== Objectif de l'exercice ==
Répondez à ces questions d'après l'extrait sur la série de lieder de Schubert.
1. Quels chanteurs les derniers volumes incluaient-ils au tournant du siècle ?
2. Outre le texte allemand de chaque lied, qu'offre la documentation des disques ?
3. Quel éditeur a commandé l'ouvrage de Johnson, et en combien de volumes ?

== Texte source ==
^^^^

La série se transforme en une sorte de portrait des chanteurs de lieder doués sur plus d’une génération. Or, au tournant du siècle, les derniers volumes incluaient de nouveaux chanteurs tels Gerald Finley, Simon Keenlyside et Christopher Maltman. La documentation qui accompagne les disques individuels est digne de mention. En plus du texte allemand de chaque lied et d’excellentes traductions anglaises, on recense les notes de Graham Johnson, lesquelles ont acquis un statut légendaire. Ces notes, y compris les commentaires sur tous les poètes, restent une mine absolue d’information et conduisent Yale University Press à commander l’ouvrage (en trois volumes), appelé Franz Schubert: the complete songs de Johnson. Schubert est assurément le plus grand compositeur de lied, et les interprètes, Johnson et Hyperion se sont dépassés pour créer une œuvre de référence.

^^^^

== Matériel présenté ==
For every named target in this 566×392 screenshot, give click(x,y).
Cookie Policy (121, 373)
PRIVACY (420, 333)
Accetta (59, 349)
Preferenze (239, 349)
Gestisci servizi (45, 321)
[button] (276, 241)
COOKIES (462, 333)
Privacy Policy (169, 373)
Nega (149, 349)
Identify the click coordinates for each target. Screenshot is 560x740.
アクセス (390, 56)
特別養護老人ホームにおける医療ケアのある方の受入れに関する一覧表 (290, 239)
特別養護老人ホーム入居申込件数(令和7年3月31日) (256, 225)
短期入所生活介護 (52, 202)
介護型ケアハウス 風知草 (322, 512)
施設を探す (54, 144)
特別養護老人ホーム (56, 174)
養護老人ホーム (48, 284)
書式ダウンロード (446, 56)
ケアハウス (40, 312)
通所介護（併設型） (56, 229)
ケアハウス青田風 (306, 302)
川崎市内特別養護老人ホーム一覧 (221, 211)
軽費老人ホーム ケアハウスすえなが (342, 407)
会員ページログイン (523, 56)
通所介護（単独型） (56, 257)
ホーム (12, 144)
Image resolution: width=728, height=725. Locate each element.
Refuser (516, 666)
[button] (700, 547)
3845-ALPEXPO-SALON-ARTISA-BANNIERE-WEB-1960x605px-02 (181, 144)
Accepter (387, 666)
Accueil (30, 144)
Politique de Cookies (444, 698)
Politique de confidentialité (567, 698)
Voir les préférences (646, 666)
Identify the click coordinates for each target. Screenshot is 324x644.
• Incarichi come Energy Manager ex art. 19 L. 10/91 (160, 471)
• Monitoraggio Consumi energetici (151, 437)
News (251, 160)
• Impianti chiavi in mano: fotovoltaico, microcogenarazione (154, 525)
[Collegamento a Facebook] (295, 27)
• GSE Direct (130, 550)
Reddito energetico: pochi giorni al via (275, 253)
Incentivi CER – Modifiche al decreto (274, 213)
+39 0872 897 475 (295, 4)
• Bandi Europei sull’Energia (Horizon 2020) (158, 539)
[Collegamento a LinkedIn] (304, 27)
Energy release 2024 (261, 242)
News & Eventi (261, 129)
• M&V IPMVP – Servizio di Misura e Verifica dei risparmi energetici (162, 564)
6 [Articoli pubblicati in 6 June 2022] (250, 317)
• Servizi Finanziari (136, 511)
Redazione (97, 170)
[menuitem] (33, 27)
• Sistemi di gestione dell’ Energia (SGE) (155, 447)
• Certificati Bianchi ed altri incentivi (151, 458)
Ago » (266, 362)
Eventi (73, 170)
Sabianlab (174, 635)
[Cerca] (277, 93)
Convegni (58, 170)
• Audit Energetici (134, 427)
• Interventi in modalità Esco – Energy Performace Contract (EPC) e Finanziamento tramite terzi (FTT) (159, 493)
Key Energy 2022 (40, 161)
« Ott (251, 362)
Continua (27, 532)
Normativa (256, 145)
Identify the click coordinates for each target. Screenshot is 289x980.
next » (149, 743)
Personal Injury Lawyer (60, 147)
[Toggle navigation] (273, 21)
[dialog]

^^^^

== Corrigé de l'exercice ==
1. Gerald Finley, Simon Keenlyside et Christopher Maltman.
2. D'excellentes traductions anglaises et les notes de Graham Johnson.
3. Yale University Press, en trois volumes.